NEW YORK: A major conflict between Russia and Ukraine must be prevented at all costs, UN Under-Secretary-General for Political and Peacebuilding Affairs Rosemary DiCarlo has told an emergency session of the Security Council.
Briefing the council late on Monday, DiCarlo voiced concern over the intensifying shelling in Donetsk and Luhansk which followed Russian President Vladimir Putin’s decision to send Russian troops into the two separatist pro-Moscow regions in the east of the country.
Artillery fire has led to a number of casualties, as well as the targeting of civilian infrastructure and mass evacuations.
Reminding Security Council members of their responsibilities under international humanitarian law, DiCarlo called for an immediate halt to hostilities, the protection of civilians and civilian infrastructure, and an end to inflammatory rhetoric.
The UN official described the coming hours and days as “critical,” and reiterated the UN’s commitment “to stay and deliver, and remain fully operational in Ukraine, including in the Donetsk and Luhansk regions.”
Russia’s troop deployment into eastern Ukraine followed a decision to recognize the breakaway Donetsk and Luhansk regions as independent states.
Describing the deployment as a “peacekeeping mission,” Putin said that the move should have been made “a long time ago.”
After the announcement, Ukraine requested an urgent meeting of the Security Council, presided over by Russia this month.

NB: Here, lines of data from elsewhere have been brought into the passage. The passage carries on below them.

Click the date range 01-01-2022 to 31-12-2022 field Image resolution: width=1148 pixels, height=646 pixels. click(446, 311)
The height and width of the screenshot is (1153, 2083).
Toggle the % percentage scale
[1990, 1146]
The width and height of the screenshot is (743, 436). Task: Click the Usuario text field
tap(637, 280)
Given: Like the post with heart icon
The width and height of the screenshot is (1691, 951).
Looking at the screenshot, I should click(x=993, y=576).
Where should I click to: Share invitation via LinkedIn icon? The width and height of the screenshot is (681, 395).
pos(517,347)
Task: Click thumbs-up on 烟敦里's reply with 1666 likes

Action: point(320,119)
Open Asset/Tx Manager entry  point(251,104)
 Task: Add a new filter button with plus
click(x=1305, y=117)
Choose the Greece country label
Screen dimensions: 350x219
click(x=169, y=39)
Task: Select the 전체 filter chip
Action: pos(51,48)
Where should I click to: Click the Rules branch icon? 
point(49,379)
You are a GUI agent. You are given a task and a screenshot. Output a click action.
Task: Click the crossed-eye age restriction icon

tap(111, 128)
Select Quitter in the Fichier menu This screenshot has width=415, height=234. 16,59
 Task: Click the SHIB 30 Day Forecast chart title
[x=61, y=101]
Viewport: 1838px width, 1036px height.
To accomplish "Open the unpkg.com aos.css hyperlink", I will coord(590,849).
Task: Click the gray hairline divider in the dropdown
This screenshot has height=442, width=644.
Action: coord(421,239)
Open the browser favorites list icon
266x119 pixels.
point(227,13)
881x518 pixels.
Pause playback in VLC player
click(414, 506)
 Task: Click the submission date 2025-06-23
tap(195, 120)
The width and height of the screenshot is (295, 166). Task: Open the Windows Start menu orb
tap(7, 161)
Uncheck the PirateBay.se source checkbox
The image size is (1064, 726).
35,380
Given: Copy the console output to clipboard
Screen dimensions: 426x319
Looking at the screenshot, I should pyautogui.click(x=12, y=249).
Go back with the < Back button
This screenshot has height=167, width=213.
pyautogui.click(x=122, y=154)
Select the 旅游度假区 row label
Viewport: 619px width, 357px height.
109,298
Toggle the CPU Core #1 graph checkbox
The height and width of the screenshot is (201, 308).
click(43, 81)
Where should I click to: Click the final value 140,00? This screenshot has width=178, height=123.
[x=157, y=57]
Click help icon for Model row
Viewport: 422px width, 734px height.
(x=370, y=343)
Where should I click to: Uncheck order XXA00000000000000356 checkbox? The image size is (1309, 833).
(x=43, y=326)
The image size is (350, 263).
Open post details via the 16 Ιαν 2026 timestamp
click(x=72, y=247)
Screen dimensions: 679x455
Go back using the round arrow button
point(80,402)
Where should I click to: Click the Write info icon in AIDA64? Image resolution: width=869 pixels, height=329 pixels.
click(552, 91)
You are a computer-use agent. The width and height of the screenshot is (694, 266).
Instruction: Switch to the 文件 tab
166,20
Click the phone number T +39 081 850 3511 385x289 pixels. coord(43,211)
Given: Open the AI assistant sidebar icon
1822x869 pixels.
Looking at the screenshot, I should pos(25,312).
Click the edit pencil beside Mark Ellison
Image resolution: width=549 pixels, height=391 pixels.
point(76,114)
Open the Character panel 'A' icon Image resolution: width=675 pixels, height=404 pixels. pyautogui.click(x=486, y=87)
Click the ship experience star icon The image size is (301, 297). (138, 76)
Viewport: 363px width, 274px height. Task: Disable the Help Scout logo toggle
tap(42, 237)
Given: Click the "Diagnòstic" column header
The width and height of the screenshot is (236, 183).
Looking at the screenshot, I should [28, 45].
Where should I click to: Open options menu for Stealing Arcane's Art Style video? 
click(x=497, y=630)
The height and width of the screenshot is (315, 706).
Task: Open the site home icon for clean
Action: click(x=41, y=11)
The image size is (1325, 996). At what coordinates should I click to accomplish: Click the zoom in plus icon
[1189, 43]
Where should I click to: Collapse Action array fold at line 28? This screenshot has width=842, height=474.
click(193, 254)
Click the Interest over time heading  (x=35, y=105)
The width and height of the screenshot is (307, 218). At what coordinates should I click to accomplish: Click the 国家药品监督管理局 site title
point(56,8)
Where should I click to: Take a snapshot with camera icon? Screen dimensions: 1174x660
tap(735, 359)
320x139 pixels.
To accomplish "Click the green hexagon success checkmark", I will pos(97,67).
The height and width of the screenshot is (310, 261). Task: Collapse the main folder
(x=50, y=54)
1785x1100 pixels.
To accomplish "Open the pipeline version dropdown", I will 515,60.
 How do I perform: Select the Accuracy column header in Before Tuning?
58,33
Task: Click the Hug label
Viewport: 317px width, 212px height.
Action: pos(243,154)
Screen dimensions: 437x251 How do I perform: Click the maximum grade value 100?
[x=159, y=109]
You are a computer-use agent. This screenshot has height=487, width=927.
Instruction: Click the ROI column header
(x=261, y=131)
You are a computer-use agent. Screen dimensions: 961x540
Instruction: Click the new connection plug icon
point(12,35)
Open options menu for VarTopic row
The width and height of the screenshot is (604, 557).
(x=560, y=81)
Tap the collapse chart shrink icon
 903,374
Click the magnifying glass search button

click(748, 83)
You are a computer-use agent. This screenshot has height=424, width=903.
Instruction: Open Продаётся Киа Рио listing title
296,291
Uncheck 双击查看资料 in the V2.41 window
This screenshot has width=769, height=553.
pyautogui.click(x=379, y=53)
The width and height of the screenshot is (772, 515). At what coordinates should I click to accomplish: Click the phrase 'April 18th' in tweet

The conflict in eastern Ukraine, now in its eighth year, has left more than 3.4 million Ukrainians in need of urgent humanitarian aid, according to the UN.
Ukrainian Ambassador Sergei Kyslystya described Russia as a “virus” spread by the Kremlin, making the UN “sick.”
He said Ukraine’s internationally recognized borders are unchangeable regardless of Russian actions and statements.
“We are on our land. We owe nothing to anyone. And we will not give away anything to anyone. We are not afraid of anything or anyone.”
US Permanent Representative to the UN Linda Thomas-Greenfield warned of “swift and severe” consequences should Russia invade Ukraine.
She said Putin “is testing our resolve” and accused the Russian leader of wanting to “demonstrate that through force, he can make a farce of the UN.”
Thomas-Greenfield began her address by recalling the Second World War, saying that the ensuing UN charter has “stood as a bulwark against the worst impulses of empires and autocrats.”
She added: “History tells us that looking the other way in the face of such hostility will be a far more costly path. Russia’s clear attack on Ukraine’s sovereignty and territorial integrity is unprovoked. It is an attack on Ukraine’s status as a UN member state. It violates a basic principle of international law and it defies our charter.”
The US envoy accused Putin of seeking to create a pretext for a further invasion of Ukraine.
“The consequences of this action will be felt far beyond Ukraine’s borders,” she said.
Thomas-Greenfield added: “In this moment, no one can stand on the sidelines.”
UK Permanent Representative Barbara Woodward said: “Russia has brought us to the brink. We urge Russia to step back.”
She urged the Security Council to defend the territorial integrity of Ukraine and stay united in condemning “aggression against a sovereign nation.”
However, Russia’s Permanent Representative Vassily Nebenzia, who was presiding over the emergency meeting, dismissed what he called “a number of very emotional statements, categorical assessments and far-reaching conclusions.”
He urged Western envoys to “come to their senses, put aside their emotions and not make the situation worse.”
Nebenzia cited agreements “signed today by Luhansk and Donetsk People’s Republic,” reiterating that “maintaining peace in their territories will be carried out by the armed forces of the Russian Federation.”
UN Secretary-General Antonio Guterres expressed concern over Russia’s recognition of Donetsk and Luhansk as independent states.
He described Russia’s troop deployment as “a violation of the territorial integrity and sovereignty of Ukraine and inconsistent with the principles of the charter of the United Nations.”
Guterres called for “the peaceful settlement of the conflict in accordance with the Minsk Agreements, as endorsed by the Security Council in resolution 2202.”